You’re right that a cam generally does with boost what it does NA. However, in a PD blower application, especially in a truck used as a truck, there are a few things we pay closer attention to.

Overlap control
With a roots-style blower like your M122, you’re already forcing air into the cylinder. Excess overlap in a full exhaust street truck often hurts idle stability and increases reversion more than it helps power. It also increases uneven intake and exhaust pressure pulses at idle, which can contribute to the rotor rattle you’re trying to clean up.

Exhaust blowdown under boost
Earlier exhaust opening gives more blowdown time. Under boost, cylinder pressure and backpressure are higher, so giving the cylinder more time to evacuate helps it carry power better at higher rpm instead of feeling like it tapers off.

IVC and torque placement
IVC largely determines where the powerband lands. Earlier closing favors low rpm cylinder pressure with a lower powerband. Later closing shifts the curve to the right. In a truck that’s used like a truck, staying in the mid-30s ABDC keeps it feeling responsive unless converter and gearing support moving it.

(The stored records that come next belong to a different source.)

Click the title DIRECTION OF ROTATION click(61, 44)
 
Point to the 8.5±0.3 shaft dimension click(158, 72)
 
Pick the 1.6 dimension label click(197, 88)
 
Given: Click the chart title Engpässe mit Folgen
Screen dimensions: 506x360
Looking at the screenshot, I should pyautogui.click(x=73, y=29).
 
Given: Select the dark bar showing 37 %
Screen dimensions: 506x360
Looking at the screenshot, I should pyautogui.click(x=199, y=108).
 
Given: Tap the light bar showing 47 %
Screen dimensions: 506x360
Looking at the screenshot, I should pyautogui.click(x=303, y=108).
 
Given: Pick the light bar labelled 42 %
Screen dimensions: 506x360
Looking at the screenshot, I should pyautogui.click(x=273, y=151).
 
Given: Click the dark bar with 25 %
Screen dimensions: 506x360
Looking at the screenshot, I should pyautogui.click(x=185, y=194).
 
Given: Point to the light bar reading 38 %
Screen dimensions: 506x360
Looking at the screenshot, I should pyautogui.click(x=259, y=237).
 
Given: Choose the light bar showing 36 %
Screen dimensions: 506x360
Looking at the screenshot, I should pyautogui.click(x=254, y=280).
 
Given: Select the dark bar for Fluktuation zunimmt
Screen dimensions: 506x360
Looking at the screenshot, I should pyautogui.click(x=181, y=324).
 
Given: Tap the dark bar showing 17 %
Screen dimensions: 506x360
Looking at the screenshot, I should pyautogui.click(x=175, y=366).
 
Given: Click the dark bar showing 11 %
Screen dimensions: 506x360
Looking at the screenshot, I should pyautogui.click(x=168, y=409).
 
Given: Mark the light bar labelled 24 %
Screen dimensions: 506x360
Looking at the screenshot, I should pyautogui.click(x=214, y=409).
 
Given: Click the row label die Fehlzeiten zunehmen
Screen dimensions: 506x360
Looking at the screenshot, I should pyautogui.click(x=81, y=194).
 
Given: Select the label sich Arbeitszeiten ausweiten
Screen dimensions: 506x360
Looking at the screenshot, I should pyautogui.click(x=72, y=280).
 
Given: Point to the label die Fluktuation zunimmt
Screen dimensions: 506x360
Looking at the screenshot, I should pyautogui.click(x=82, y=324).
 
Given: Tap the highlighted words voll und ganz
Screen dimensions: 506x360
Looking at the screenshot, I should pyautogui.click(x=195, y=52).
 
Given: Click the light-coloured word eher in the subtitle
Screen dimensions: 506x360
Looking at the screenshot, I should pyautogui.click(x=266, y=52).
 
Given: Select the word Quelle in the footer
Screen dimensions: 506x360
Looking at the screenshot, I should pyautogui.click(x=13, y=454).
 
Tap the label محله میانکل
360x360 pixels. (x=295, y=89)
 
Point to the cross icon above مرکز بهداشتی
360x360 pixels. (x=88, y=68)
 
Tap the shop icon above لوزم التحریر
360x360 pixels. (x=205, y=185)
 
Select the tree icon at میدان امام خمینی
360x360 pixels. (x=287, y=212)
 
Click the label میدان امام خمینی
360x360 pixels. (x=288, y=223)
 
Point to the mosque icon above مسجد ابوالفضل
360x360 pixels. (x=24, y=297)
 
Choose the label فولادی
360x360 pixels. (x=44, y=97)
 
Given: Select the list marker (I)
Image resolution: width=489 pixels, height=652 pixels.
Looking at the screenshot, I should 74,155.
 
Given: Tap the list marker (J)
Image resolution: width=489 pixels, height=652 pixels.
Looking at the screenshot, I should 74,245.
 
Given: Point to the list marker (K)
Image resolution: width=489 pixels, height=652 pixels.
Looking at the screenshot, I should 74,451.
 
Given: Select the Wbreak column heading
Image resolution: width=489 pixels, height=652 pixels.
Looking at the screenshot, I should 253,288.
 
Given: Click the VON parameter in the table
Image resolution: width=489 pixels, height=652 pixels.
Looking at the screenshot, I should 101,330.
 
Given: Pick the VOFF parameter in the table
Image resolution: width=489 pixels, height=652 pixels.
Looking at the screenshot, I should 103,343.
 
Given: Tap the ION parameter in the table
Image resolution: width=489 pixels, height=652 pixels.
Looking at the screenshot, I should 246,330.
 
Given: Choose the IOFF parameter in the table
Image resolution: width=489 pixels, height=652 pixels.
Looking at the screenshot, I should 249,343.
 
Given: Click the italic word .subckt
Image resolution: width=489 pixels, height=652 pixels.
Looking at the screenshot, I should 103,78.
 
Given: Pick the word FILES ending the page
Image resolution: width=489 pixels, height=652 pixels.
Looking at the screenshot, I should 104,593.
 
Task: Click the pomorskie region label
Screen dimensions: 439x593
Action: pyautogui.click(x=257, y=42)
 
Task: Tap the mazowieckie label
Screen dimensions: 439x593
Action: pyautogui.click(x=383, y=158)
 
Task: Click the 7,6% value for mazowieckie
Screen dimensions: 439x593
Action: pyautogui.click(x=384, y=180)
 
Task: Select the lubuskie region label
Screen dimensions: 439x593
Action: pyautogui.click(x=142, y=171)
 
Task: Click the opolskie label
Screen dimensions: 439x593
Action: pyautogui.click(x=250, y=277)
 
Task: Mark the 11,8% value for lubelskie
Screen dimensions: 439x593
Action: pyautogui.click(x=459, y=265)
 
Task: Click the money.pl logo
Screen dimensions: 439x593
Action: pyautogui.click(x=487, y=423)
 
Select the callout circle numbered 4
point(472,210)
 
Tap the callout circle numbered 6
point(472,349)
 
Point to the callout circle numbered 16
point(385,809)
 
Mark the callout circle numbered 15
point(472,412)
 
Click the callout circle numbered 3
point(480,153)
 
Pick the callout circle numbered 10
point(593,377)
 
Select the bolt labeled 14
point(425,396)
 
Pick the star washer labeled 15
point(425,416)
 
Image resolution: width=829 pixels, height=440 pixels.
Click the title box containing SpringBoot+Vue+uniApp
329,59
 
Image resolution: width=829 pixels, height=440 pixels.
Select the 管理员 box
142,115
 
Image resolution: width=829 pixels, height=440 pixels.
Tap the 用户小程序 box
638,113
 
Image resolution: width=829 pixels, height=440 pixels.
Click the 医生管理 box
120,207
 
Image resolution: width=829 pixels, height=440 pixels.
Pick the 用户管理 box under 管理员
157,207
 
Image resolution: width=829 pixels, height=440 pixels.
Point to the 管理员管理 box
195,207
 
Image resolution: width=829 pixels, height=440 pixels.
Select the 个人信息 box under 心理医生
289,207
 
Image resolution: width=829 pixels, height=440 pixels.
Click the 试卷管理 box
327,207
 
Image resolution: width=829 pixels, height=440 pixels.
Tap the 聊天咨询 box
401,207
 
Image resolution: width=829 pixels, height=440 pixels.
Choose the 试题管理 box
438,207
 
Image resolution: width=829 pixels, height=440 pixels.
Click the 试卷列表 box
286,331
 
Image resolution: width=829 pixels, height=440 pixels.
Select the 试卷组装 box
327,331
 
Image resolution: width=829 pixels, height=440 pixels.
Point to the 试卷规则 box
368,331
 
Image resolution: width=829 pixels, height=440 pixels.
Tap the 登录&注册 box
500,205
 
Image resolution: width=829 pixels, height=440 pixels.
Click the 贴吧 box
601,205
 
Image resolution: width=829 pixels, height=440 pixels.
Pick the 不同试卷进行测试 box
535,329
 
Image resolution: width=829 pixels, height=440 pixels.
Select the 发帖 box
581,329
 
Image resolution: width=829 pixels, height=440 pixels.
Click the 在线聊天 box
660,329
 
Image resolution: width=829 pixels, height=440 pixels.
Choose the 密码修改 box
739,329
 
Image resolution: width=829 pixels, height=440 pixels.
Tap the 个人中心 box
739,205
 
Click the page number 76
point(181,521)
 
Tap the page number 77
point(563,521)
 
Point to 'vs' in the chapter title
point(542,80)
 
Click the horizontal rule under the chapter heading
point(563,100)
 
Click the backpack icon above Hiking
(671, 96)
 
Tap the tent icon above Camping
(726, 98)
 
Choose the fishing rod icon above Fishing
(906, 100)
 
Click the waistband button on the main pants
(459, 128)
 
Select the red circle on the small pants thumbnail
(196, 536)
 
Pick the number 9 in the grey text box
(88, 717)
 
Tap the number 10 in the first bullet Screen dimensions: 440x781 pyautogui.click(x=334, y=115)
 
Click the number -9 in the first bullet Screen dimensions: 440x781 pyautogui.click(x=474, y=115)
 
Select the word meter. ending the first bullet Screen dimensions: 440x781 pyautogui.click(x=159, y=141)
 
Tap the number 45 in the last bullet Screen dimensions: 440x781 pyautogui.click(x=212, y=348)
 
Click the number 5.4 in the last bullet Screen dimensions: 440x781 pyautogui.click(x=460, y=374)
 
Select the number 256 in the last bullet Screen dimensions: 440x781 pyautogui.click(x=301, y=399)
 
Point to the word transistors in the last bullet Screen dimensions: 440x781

Between the Titan 2 (34* IVC) and our SUM-8719R1 (36* IVC), you’re looking at a 3* shift. That’ll make a slight change where the power comes in, but it’s not like a tow truck compared to a racecar.

Both cams reduce overlap compared to what you’re running now, which will improve idle quality and help limit reversion and pressure pulses that contribute to the blower noise.

If the stock converter is staying for a while, the 34* IVC of the Titan 2 will feel a little closer to what you’re used to. If the 2,800 stall is going in, the 36* IVC of our SUM-8719R1 makes sense because the converter will help mask that small shift and let the engine operate where that cam is happiest.

At this point, you’re already in a narrow window. There isn’t a hidden magic cam that’s going to suddenly transform everything without some trade-off. Both cams being discussed are great options for what you're trying to do. It just comes down to your priorities for the combo.

Let us know if we can be of any further assistance. We’ll be happy to help.